Fragrance and flavor substances are strong-smelling organic compounds with a pleasant odor (fragrance chemical) or a pleasant taste (flavor chemical). A fragrance substance is used as a component in a perfume or a cosmetic product, while a flavor substance is used to enhance the flavor of beverages and food products. The threshold of olfaction presents a key feature to all the odor active compounds and can be assessed by virtual screening methods using machine learning (ML) models. Such techniques establish correlations between the chemical information obtained directly from the structure of the molecule and the physical, chemical, biological or environmental properties of the compounds. These ML generated models aim to predict physico-chemical properties of non-synthesized compounds based on the knowledge of their molecular structure represented by so-called descriptors, e.g., molecular weight, number of functional groups or atom types, electronegativity and many more. ML modeling has proven extremely useful in a broad variety of applications for predicting catalytic activity, rheological properties, solubility, corrosion inhibition, the influence of additives, surfactant properties, etc.

The Challenge

An odor is an impression in the brain obtained by the detection of a volatile component at a very low concentration by odorant receptors that is perceived by the sense of olfaction of humans or animals. However, two chemicals having the same odor threshold may not produce the same level of annoyance in the surroundings. This demonstrates the existence of a complex mechanism of action of the odorant receptors. Moreover, an odorous molecule present in the environment can bind to several odor receptors at a time. This ambiguous nature of odorant receptors urged research efforts in developing machine learning models that enable the prediction of the odor threshold of compounds and provide insights into their binding possibilities without costly and time-consuming experimental setup. Prerequisite, however, is the availability of a sufficiently large consistent data set that can be used to train and validate the machine learning model.

The Work

In the present case study, machine learning modeling was carried out for establishing a relationship between the odor threshold data set of 53 compounds comprising different aliphatic alcohols, for which the odor detection threshold is known, and their structural properties. Different types of descriptors belonging to the constitutional indices, functional group counts, the extended topochemical atom (ETA) indices were calculated. The first two types of descriptors include topological, structural, physicochemical, electronic and spatial types, whereas the ETA descriptors provide information about the electronic features, size, shape, branching, and functionality of molecules, along with the electron richness, unsaturation, polar surface area and ability of hydrogen-bond formation. The calculations were performed using the alvaDesc plugin within the MAPS platform.

The Results

The data set was divided into two classes: one comprises 42 compounds considered as the training set and the other 11 compounds were assigned to the test set. The training set was used for model development and the test set for subsequent model validation. This division is very important as it determines the quality of the QSPR model. The final QSPR models were selected based on the significant values of different statistical parameters: determination coefficient (R2) close to 1, small RMSE and a small number of descriptors to avoid overfitting of the model, which would restrict its predictability.

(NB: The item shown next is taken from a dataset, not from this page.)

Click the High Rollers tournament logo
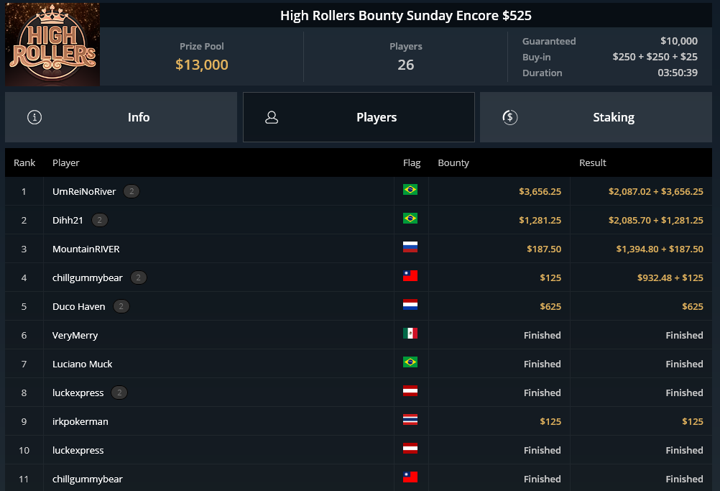 pyautogui.click(x=52, y=44)
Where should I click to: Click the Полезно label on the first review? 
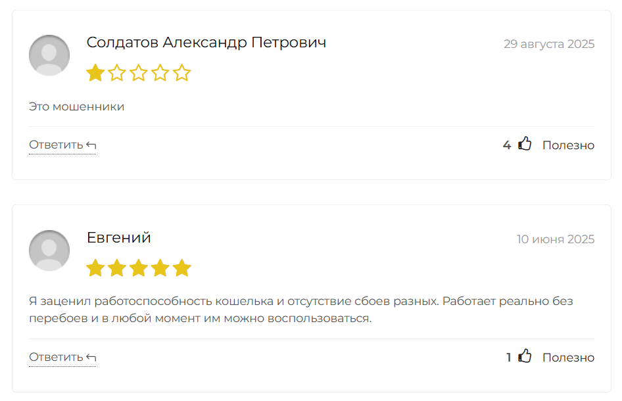pyautogui.click(x=567, y=145)
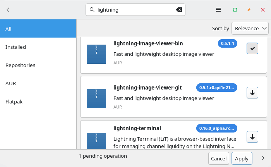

Figure 1 shows the experimentally observed vs. calculated/predicted responses of log (1/T) for all the compounds in the training and test sets. The ETA indices are found to be the most important descriptors for predicting the odor threshold as they possess sufficient diagnostic power in defining the changes in the property values with variation in the structure of compounds with –OH functional groups. They are simple, easy to interpret and require less time for calculation. The positive sign in the coefficient of the descriptor indicates that the log (1/T) increases with the increase in the molecular size of alcohol. This is correctly observed for the highest potent molecule in the set C16 (1-decanol). The molecular branching and electronic parameters significantly influence the odor potency. Moreover, increased lipophilicity and reduced electronegativity increase the odorant property.

Figure1. Experimental vs. machine learning predicted responses of log (1/T) for 53 aliphatic alcohols.

QSPR modeling can efficiently support and guide experimental work by creating virtual variants of target compounds, predict their properties, and identify the most promising candidates, which saves cost and development time.

1. Pal, P.; Mitra, I.; Roy, K. QSPR Modeling of Odor Threshold of Aliphatic Alcohols Using Extended Topochemical Atom (ETA) Indices, Croat. Chem. Acta 2014, 87, 29–37.